Today’s Gospel passage rips us out of the pleasant Crèche and angel scenes that so many people associate with Christmas and casts Jesus, Joseph and Mary suddenly into a very hard and difficult place, full of unpleasant and unexpected surprises that nobody is ever prepared for.

This place is commonly referred to as the real world. It’s a place where phrases like “happy new year” or “happy birthday” carry as much worry and uncertainty of what is to come as they do joy over things that have been and things that might be.

Jesus, Mary, and Joseph lived in the real world and so do all of us. They fled to a foreign land in the face of insane persecution only to find out when they returned that they were no longer welcome in their own home.

It’s a storyline that continues to develop throughout Jesus’ ministry and life. It’s a story that only has a happy ending because the love of God overcomes everything, including fear, including death.

The story of Jesus is the story of God recreating the real world into the new Jerusalem.


For me, it means a great deal to be able to call my self a Christian at all times.

I give thanks to God for the good days, the good moments, and the many blessings that each day brings. I put my trust in the love of God, in this world and the next, whenever I encounter an unexpected and difficult situation.

When I let a man out of the church in the dead of the night, I pray that he won’t decide to stab me on the way out. I pray that he will be an unexpected friend and not an unexpected enemy. When I hear that a someone is suffering from a recent loss, I pray that God will reveal his eternal love to those who mourn and to those who have died. I pray that what God has revealed to me will also be revealed to them.

The Second Sunday after Christmas is often called the Feast of the Holy Family. I think its very important that the Holy Family stuck together. Its very hard to go through anything alone.

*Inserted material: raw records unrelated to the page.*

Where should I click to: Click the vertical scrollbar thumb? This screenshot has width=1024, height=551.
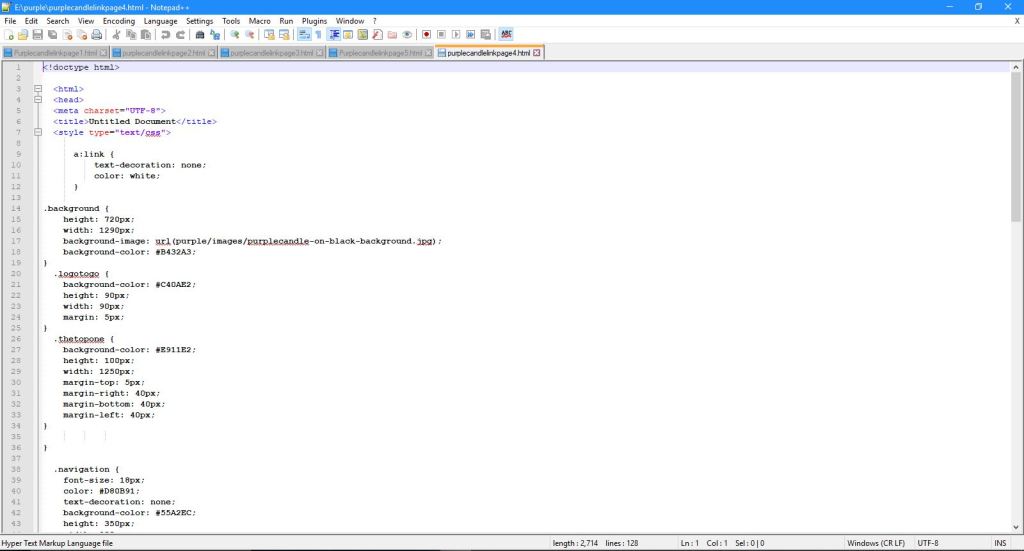click(x=1016, y=147)
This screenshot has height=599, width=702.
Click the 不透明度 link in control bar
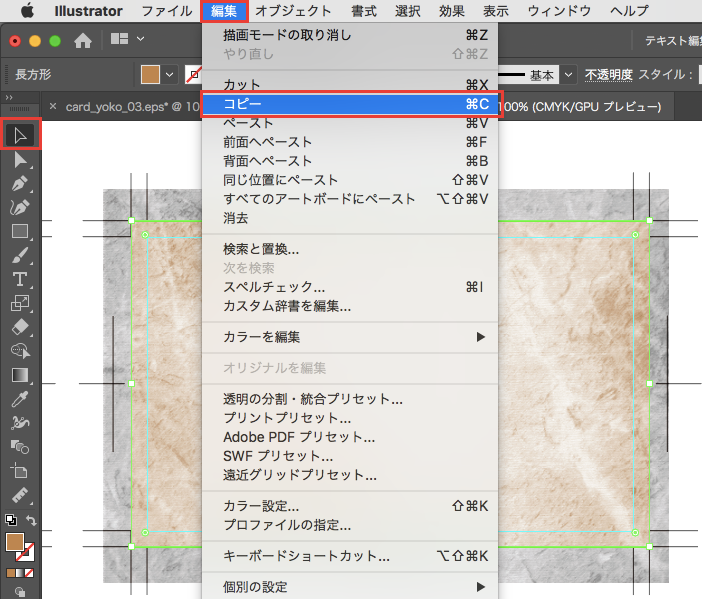tap(609, 75)
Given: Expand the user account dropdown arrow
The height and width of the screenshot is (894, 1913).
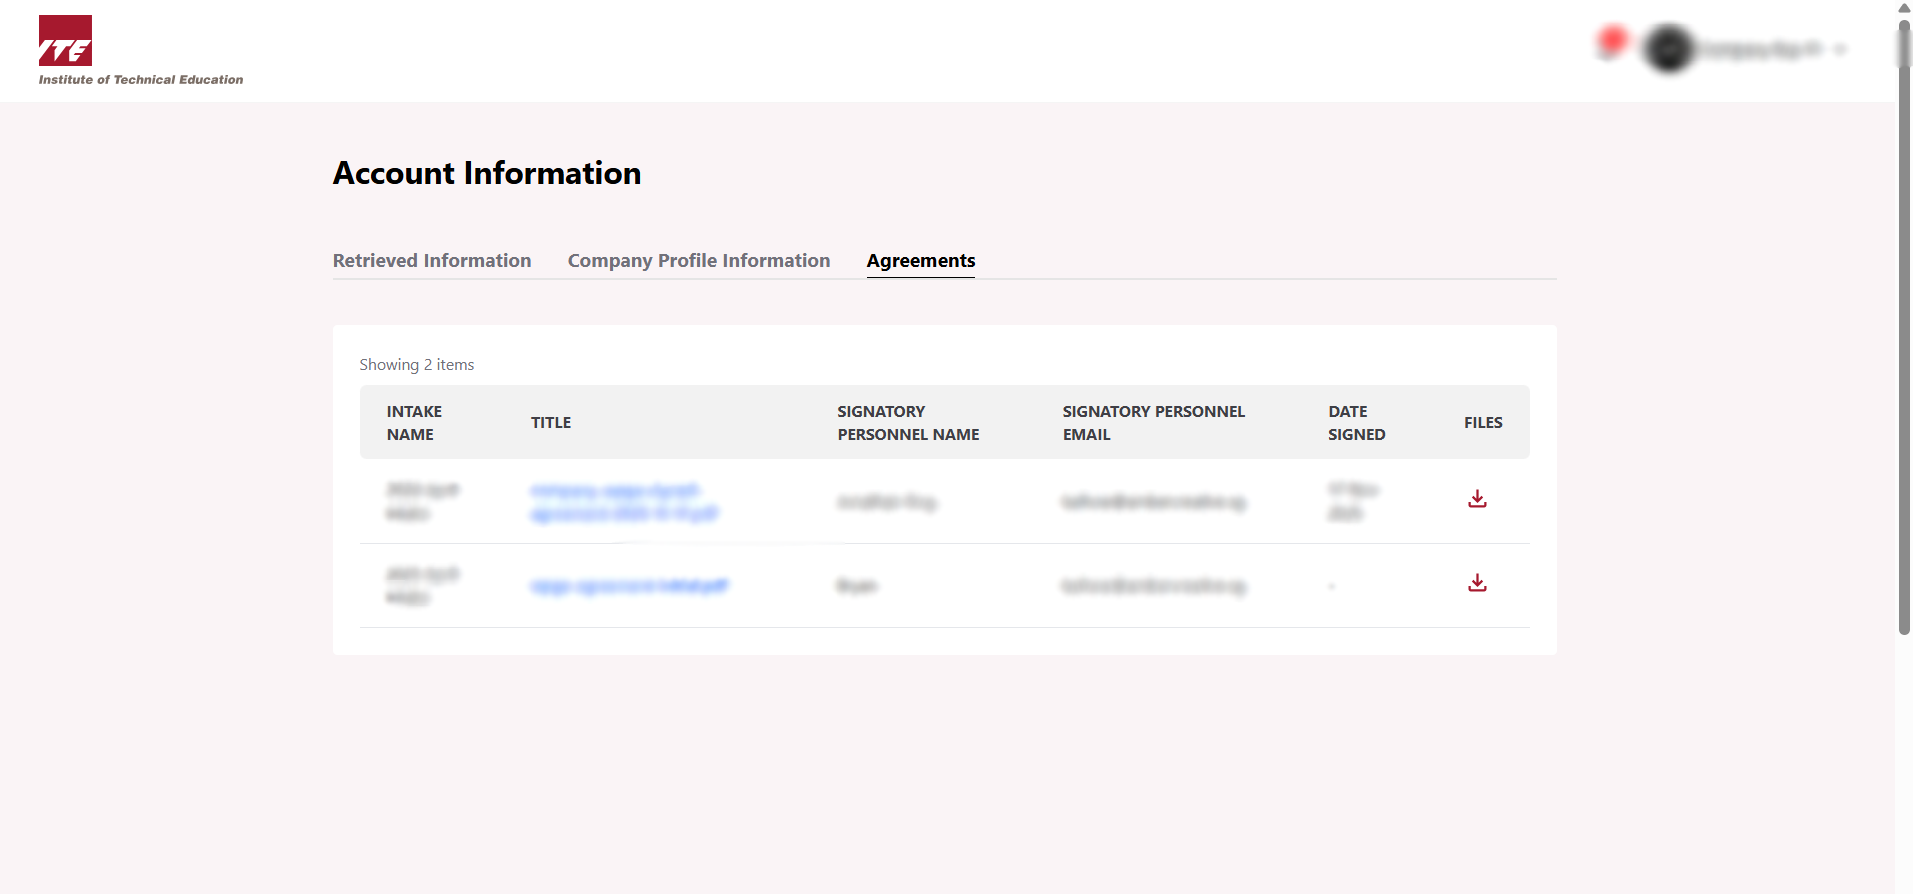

Sometimes being alone can be downright scary – I know I was scarred when I was here the other night.

But it turned out that I wasn’t alone. The man wished me happy new year because on some very deep level all of us are children of God and brothers and sisters in Christ and that should and sometimes does make us unexpected friends.

Would he have done that if I had come down with a baseball bat? Would he have done that if my first instinct was to react to fear with aggression and anger? I don’t know, but I don’t think so.

My new year’s resolution is to pray that I may be there when someone needs me. To pray that I will respond to the unexpected with courage and also with love. To pray that I will be able to call on God in those times when I am in distress and be comforted by one of you – one of my brothers or sisters in Christ – whether I know you or whether you are a stranger to me.

It’s a good new year’s resolution, I think, and its one I offer to you as well.

May God bless you and show his face to all of you and may you have happy and blessed New Year.